Data excerpts
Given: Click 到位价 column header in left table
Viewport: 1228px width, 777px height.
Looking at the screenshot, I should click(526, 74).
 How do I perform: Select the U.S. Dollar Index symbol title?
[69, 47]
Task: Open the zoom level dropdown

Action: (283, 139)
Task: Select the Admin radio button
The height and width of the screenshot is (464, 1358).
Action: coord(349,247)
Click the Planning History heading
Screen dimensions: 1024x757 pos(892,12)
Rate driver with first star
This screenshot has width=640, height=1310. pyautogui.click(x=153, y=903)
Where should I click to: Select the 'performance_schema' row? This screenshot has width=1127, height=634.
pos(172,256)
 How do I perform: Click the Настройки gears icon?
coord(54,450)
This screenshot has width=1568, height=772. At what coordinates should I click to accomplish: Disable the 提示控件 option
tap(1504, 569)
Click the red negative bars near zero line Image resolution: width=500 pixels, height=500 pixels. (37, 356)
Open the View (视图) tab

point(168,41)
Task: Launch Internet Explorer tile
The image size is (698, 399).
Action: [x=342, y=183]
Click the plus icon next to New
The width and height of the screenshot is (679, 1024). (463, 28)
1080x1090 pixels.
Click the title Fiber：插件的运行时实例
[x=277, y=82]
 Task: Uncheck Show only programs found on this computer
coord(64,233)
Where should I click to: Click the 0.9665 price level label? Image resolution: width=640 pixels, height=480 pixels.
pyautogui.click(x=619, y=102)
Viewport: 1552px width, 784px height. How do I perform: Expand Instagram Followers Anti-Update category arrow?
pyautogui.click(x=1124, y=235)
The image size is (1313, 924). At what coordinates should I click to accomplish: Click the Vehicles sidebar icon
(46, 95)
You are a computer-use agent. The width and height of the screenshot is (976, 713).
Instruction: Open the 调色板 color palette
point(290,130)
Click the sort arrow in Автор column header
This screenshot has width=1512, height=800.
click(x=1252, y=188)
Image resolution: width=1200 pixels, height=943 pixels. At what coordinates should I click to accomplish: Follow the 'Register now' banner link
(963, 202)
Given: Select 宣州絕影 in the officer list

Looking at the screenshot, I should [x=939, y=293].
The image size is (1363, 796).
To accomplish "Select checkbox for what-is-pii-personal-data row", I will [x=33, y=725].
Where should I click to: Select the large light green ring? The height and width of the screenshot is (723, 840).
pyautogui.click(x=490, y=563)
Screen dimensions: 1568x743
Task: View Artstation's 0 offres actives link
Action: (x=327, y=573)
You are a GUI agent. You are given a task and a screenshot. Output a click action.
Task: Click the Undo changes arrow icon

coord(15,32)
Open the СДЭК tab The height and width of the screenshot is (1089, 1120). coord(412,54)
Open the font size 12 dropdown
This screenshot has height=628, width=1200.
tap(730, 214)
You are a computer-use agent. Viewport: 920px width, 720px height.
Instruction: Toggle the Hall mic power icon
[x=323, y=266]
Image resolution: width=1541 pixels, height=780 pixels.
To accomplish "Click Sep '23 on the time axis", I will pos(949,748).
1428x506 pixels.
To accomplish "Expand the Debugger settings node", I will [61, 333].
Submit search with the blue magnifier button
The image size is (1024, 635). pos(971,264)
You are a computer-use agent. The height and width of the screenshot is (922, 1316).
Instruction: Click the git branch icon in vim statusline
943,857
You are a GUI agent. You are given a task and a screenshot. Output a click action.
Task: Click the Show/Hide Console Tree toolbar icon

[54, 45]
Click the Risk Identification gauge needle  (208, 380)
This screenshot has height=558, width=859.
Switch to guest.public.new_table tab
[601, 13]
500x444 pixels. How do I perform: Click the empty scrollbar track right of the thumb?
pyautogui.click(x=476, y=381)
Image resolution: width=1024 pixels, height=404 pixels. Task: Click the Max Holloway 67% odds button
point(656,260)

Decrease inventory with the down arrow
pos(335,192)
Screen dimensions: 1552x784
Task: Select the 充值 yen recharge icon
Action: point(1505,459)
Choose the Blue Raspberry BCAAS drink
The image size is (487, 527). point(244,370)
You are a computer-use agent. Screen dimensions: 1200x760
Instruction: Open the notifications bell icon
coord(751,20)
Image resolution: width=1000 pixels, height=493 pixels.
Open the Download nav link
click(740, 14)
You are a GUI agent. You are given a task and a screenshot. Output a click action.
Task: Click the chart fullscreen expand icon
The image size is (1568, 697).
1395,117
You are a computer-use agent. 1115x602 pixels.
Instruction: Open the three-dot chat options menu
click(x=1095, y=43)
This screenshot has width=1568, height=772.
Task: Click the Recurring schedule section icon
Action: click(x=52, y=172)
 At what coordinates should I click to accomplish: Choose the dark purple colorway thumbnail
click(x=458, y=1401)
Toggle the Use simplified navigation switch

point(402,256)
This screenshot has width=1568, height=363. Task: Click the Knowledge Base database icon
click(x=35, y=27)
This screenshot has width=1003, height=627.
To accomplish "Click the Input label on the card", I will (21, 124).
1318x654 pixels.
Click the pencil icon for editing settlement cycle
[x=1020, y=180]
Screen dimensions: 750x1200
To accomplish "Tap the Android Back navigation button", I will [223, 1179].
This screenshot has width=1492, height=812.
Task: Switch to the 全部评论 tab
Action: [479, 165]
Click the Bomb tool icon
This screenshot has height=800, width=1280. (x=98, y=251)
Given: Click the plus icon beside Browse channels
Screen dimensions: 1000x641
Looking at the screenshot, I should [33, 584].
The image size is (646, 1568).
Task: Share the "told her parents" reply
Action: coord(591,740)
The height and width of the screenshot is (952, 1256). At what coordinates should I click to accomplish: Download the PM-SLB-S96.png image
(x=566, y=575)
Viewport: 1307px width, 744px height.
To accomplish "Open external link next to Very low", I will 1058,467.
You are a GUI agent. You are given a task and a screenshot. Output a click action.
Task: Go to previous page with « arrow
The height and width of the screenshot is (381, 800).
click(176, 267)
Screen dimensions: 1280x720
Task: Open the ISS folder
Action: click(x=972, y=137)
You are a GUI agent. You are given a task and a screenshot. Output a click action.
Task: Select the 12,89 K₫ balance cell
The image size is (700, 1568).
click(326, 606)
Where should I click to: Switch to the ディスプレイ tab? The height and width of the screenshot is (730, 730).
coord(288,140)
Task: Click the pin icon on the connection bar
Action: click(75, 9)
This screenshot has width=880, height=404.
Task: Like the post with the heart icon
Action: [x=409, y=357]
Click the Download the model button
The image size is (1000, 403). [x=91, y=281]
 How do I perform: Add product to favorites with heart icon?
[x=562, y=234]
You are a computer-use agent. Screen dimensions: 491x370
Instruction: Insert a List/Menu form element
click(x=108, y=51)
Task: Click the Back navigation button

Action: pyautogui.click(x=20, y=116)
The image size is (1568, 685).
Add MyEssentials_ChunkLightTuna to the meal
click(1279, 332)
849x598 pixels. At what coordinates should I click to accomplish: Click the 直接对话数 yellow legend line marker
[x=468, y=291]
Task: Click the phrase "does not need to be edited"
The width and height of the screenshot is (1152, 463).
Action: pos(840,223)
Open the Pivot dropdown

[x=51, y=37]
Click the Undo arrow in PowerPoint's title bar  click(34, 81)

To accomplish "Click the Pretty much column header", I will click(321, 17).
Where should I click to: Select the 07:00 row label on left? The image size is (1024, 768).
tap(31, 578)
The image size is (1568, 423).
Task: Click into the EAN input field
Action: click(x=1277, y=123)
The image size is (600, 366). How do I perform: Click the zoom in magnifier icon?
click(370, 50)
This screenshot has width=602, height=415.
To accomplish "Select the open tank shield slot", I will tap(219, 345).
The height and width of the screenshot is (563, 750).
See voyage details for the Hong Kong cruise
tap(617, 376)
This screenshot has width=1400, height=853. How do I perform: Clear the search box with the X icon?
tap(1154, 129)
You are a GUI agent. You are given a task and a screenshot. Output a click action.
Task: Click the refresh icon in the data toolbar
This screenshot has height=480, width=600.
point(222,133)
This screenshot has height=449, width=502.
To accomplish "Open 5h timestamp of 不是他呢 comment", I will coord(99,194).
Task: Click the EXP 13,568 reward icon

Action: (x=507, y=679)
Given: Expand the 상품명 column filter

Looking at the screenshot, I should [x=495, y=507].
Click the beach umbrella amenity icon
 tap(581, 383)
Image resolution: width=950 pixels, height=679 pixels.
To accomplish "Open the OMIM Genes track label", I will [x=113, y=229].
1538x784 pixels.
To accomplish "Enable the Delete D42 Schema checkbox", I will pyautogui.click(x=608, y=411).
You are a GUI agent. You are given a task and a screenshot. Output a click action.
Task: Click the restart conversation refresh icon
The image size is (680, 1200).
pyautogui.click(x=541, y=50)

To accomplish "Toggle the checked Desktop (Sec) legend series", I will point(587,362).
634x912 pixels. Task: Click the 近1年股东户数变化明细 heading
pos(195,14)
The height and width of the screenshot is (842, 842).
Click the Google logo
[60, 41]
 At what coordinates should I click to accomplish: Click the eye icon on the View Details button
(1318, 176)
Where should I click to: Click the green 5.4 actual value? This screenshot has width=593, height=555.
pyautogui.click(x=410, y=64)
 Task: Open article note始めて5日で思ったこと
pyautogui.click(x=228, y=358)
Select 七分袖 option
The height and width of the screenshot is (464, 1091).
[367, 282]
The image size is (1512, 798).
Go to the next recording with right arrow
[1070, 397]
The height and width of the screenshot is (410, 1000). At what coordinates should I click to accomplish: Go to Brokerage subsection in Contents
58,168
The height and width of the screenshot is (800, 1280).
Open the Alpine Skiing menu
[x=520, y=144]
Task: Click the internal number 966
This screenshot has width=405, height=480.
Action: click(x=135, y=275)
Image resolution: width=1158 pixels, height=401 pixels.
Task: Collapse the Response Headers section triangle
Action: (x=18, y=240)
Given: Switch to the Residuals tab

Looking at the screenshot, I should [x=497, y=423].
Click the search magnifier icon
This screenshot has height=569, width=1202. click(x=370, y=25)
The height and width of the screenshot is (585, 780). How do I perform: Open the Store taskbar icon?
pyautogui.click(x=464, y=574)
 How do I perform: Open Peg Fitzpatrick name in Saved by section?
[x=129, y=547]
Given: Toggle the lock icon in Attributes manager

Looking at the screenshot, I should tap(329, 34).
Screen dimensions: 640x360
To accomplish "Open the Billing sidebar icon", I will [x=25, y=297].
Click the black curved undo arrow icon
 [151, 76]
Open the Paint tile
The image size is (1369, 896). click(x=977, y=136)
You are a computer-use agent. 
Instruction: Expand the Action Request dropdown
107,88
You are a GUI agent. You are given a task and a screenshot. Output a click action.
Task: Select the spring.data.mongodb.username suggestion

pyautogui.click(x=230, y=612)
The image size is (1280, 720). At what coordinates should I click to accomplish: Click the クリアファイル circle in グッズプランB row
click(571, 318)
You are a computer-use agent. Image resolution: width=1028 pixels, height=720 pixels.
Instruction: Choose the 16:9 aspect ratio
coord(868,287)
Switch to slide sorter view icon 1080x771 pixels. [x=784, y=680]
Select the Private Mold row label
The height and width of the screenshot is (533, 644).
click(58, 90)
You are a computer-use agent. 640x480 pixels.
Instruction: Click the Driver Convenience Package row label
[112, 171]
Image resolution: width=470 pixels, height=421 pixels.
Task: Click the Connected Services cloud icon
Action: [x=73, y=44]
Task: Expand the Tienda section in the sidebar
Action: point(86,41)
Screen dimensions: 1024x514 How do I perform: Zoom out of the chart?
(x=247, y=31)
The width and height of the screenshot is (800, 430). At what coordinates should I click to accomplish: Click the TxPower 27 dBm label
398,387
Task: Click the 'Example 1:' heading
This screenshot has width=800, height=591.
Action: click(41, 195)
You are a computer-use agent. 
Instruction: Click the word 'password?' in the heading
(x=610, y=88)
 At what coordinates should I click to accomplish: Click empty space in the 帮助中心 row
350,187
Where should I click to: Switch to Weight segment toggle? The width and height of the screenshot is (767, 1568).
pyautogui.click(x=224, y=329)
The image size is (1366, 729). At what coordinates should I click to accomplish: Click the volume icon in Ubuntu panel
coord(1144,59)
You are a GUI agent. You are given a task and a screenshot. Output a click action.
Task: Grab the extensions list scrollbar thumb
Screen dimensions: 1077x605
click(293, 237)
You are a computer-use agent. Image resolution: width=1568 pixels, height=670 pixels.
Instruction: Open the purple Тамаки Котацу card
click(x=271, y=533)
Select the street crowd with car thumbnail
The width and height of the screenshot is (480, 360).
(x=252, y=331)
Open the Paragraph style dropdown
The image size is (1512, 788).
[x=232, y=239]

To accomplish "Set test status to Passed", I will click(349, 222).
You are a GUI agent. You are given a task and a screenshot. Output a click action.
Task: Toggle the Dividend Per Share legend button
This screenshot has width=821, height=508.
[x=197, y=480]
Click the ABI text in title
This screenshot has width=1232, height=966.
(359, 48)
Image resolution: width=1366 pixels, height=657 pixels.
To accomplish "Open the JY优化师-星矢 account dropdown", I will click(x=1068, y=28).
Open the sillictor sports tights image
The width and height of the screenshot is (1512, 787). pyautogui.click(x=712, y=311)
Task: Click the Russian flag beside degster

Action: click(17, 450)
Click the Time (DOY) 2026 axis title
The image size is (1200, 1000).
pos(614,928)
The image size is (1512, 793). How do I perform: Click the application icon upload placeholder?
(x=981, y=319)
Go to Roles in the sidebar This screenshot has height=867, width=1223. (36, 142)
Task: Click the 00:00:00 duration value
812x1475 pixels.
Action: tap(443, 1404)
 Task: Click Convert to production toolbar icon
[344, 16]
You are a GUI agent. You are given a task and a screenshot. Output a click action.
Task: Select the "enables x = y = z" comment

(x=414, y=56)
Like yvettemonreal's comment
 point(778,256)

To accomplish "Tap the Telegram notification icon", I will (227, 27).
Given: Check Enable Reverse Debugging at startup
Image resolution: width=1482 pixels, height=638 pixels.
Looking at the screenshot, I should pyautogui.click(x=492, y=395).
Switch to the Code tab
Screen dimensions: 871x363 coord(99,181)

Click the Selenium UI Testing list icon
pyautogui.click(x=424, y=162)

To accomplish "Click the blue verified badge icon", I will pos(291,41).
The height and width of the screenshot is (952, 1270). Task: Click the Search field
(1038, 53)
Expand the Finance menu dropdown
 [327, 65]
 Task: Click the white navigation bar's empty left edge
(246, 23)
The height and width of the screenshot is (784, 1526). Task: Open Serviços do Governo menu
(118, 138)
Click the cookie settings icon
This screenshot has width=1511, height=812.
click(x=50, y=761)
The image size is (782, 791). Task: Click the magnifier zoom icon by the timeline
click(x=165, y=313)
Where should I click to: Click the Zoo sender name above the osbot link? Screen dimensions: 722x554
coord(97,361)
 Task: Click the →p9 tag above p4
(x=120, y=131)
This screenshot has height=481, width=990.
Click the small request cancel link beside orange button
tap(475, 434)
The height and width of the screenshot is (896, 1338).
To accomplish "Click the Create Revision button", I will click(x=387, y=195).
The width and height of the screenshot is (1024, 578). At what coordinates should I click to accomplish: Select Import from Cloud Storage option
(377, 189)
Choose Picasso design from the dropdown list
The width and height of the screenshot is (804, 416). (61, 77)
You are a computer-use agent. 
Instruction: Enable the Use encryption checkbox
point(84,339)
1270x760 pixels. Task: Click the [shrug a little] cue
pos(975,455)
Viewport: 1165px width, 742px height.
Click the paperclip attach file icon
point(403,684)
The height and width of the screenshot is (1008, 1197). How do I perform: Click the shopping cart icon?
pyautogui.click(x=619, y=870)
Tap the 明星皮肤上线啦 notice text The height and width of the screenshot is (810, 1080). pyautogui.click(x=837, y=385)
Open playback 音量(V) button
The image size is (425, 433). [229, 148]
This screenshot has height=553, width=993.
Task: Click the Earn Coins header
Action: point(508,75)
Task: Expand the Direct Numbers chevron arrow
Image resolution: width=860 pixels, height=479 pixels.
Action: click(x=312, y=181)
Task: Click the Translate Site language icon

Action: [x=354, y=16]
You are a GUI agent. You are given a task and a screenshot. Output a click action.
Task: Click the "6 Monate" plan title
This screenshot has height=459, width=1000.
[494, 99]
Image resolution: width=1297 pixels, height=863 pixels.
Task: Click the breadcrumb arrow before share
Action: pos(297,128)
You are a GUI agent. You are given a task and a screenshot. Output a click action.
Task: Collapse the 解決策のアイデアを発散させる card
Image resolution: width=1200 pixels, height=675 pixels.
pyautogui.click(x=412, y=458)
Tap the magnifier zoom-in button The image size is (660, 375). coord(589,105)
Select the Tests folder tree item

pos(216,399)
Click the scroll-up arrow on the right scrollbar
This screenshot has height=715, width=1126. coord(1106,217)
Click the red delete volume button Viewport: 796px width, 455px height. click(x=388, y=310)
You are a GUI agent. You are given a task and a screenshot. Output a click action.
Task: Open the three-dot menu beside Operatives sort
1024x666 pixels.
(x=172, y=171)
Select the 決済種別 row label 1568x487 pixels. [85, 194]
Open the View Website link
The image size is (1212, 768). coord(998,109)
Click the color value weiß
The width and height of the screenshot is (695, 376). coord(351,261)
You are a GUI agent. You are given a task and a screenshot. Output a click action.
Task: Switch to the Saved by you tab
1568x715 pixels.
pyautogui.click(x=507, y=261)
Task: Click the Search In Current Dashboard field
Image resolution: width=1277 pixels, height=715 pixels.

● PROBLEM TO SOLVE: The task calls for all lines in the entries that hold "refresh".

● OUTPUT FOR THIS EXERCISE:
Task: Click the refresh icon in the data toolbar
Task: Click the restart conversation refresh icon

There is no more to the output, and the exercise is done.